The theorem simply states that the power dissipated in all the resistors is equal to the power sourced by the battery.

In other words:
$$Ei_1=i_{R1}^2 R_1+i_{R2}^2 R_2+i_{R3}^2 R_3+i_{R4}^2 R_4+i_{R5}^2 R_5+i_{R6}^2 R_6$$
However, it is not immediately obvious to me that there is sufficient information given to solve the problem. Are the values of the resistors known apart from \$R_1\$ and \$R_5\$?

Maybe there is a trick to finding the solution without knowing all the values, but I would have to spend time working through it.

[avogadro]

There is a trick.
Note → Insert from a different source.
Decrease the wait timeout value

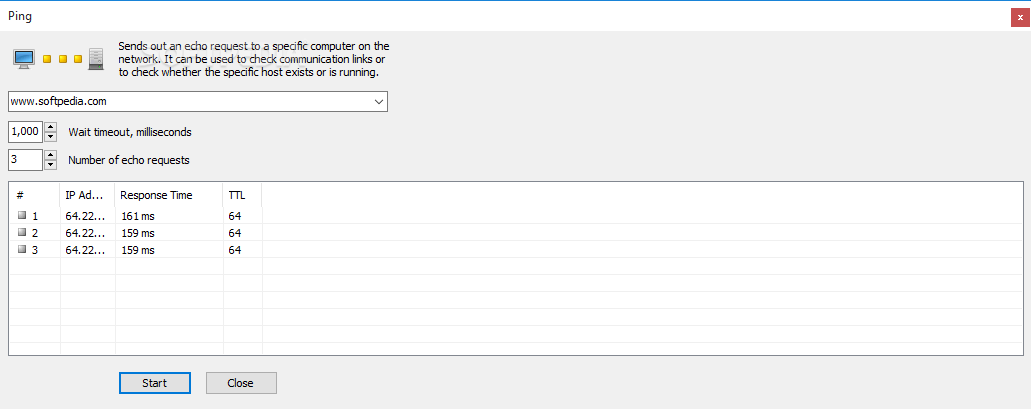[x=51, y=137]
Ill attach the solution. I dont really get how I can use this and why this works. He just redraws the circuit and pulls ratio i1/i1'=iR5/iR5' out of thin air.

[IanB]

I am having difficulty seeing why equation 1 is true.

What I would do as a student is plug some actual numbers into the problem for the voltage E and the various resistances and calculate the currents from first principles with the switch open and closed. Does the equation given as the solution hold true for various numerical examples? That would at least convince me that the theory is correct, even though I don't understand it.
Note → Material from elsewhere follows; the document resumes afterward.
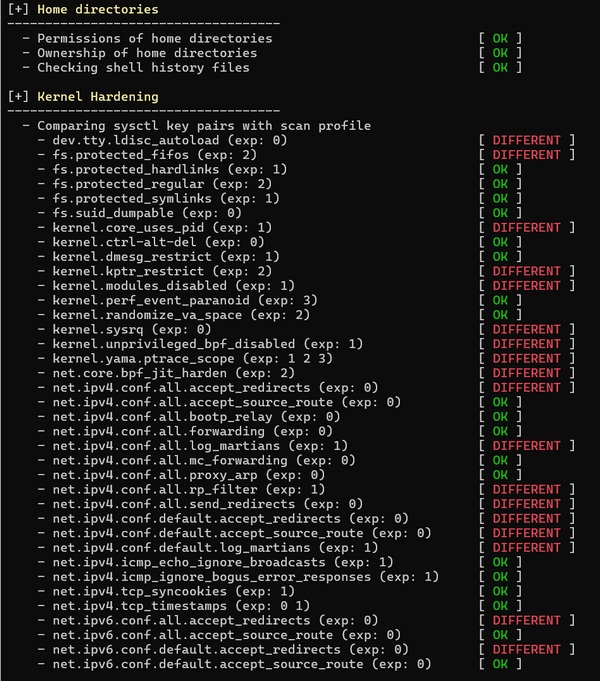Click DIFFERENT status for kernel.yama.ptrace_scope

click(x=526, y=358)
As to the worked solution, it needs someone else to help as I would have to think about it a lot more to understand why the derivation holds true.

[Wimberleytech]

Starting at equation 2 is straightforward.  Eq 2 simply states that the equivalent resistance looking into the network at R2 does not vary based on the switch being open or closed.

The derivation from eq 2 to eq 3 is straightforward.

The next trick is recognizing that i5 = K i1 and K is linear time invariant.  Then the ratio of i1 before and after gives the ratio of i5 before and after where K cancels out.

I agree that equation 1 and taking the voltage across a short seems odd.

[IanB]

Let me try from first principles:

From linearity, we can observe that:
$$\frac{\bar{u_1}}{u_1}=\frac{\bar{i_1}}{i_1}=\frac{\bar{i_{R5}}}{i_{R5}}$$
It follows that:
$$\bar{i_{R5}}=i_{R5}\frac{\bar{u_1}}{u_1}$$
Also:
$$\begin{align}u_1 & =E\\
\bar{u_1} & =E-\bar{i_1}R_1\end{align}$$
From which:
$$\frac{E-\bar{i_1}R_1}{E}=\frac{\bar{i_1}}{i_1}$$
Solving for \$\bar{i_1}\$:
$$\bar{i_1}=\frac{E i_1}{E+i_1 R_1}$$
Therefore:
$$\bar{i_{R5}}=i_{R5}\frac{\bar{u_1}}{u_1}=i_{R5}\frac{\bar{i_1}}{i_1}=i_{R5}\frac{E}{E+i_1 R_1}$$
Which is the result expected.

[kulky64]

OP stated that the known quantities are R1, R5 and i1, iR5 when the switch is closed. So I expected the result in the form iR5'=f(R1, R5, i1, iR5). I thought E is unknown.

[IanB]

OP stated that the known quantities are R1, R5 and i1, iR5 when the switch is closed. So I expected the result in the form iR5'=f(R1, R5, i1, iR5). I thought E is unknown.

Good point. But the given worked solution is in terms of E. Can it be solved if E is unknown?